The records that follow are to be printed exactly, with no images.

Given entries:

---------------

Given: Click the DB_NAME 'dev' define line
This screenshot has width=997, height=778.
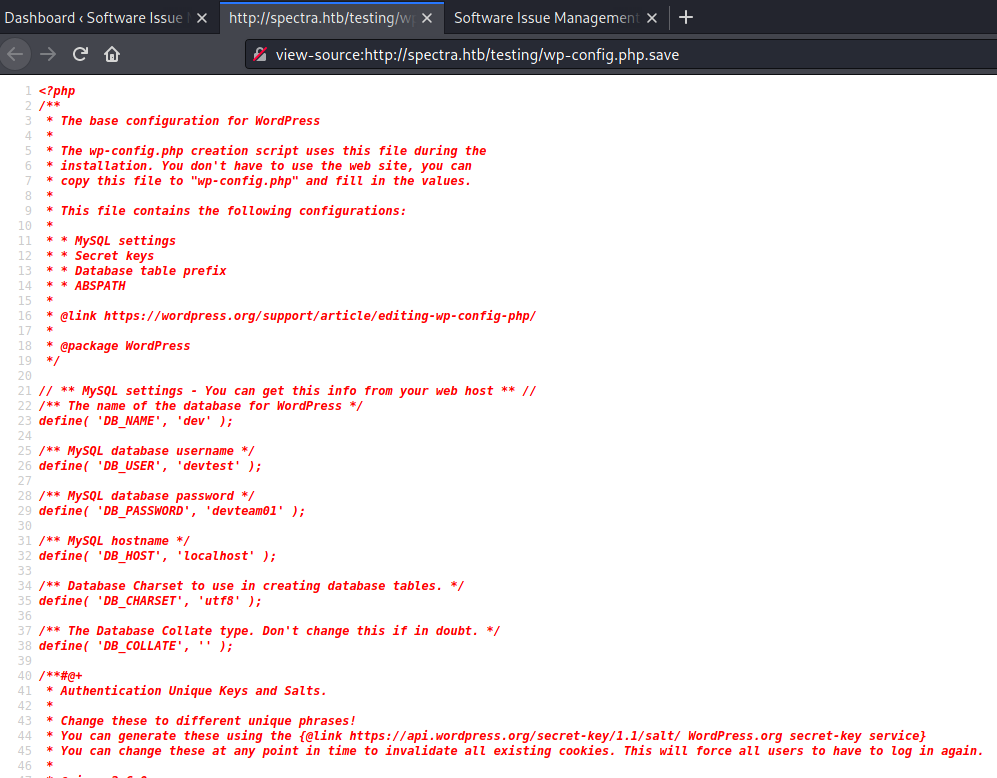Looking at the screenshot, I should tap(136, 421).
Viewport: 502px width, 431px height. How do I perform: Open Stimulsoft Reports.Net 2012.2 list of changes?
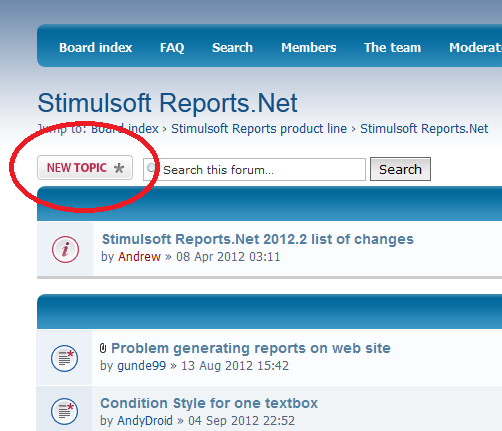click(x=258, y=239)
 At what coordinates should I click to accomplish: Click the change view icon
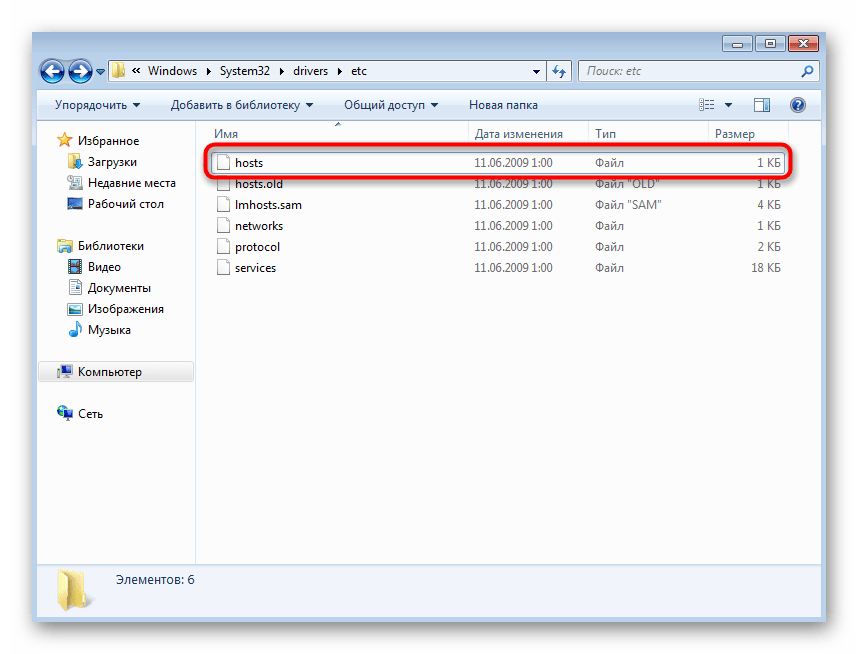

---------------

Worked solution:
Given: Click the DB_NAME 'dev' define line
This screenshot has width=997, height=778.
Looking at the screenshot, I should tap(136, 421).
Viewport: 502px width, 431px height. How do I perform: Open Stimulsoft Reports.Net 2012.2 list of changes?
click(x=258, y=239)
 At what coordinates should I click to accomplish: Click the change view icon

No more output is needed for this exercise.